*What is needed*
Using the records below, please work out how many lines contain "button"; answer with the number alone.

Start of Material shown

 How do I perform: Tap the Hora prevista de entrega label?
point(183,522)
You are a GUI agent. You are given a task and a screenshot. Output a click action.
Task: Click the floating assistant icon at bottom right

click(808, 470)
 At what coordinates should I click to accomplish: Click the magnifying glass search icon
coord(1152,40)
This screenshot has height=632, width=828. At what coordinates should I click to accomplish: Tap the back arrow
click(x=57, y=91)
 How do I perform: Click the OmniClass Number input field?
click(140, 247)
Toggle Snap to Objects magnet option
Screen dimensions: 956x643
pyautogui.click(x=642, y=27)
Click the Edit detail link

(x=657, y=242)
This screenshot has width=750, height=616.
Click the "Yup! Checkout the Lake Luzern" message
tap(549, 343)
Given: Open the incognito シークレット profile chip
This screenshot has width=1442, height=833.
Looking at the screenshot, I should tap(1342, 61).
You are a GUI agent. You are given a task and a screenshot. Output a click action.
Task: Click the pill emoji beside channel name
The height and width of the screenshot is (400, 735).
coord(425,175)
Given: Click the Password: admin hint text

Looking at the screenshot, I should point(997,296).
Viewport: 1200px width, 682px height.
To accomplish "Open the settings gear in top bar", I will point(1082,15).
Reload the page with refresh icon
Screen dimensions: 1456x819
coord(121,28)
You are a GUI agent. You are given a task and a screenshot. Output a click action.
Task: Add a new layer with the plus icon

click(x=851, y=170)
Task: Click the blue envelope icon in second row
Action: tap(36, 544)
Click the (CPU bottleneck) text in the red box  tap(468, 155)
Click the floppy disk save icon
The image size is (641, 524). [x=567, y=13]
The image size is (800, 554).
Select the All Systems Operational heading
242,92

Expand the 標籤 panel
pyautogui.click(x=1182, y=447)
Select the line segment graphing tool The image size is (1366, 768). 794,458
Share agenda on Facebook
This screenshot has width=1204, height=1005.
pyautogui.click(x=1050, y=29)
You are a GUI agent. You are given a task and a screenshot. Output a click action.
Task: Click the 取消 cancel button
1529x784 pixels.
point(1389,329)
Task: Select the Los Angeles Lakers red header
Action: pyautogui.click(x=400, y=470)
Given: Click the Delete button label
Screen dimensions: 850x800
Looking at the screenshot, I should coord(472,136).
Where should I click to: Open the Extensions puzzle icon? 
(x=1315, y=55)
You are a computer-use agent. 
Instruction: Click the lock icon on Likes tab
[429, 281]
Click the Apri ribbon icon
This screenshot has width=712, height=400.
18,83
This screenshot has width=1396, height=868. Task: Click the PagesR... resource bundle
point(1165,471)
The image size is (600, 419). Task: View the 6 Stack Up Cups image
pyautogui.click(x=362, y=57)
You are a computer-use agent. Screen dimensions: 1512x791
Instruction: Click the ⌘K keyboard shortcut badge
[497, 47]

End of Material shown

*Finished task*
2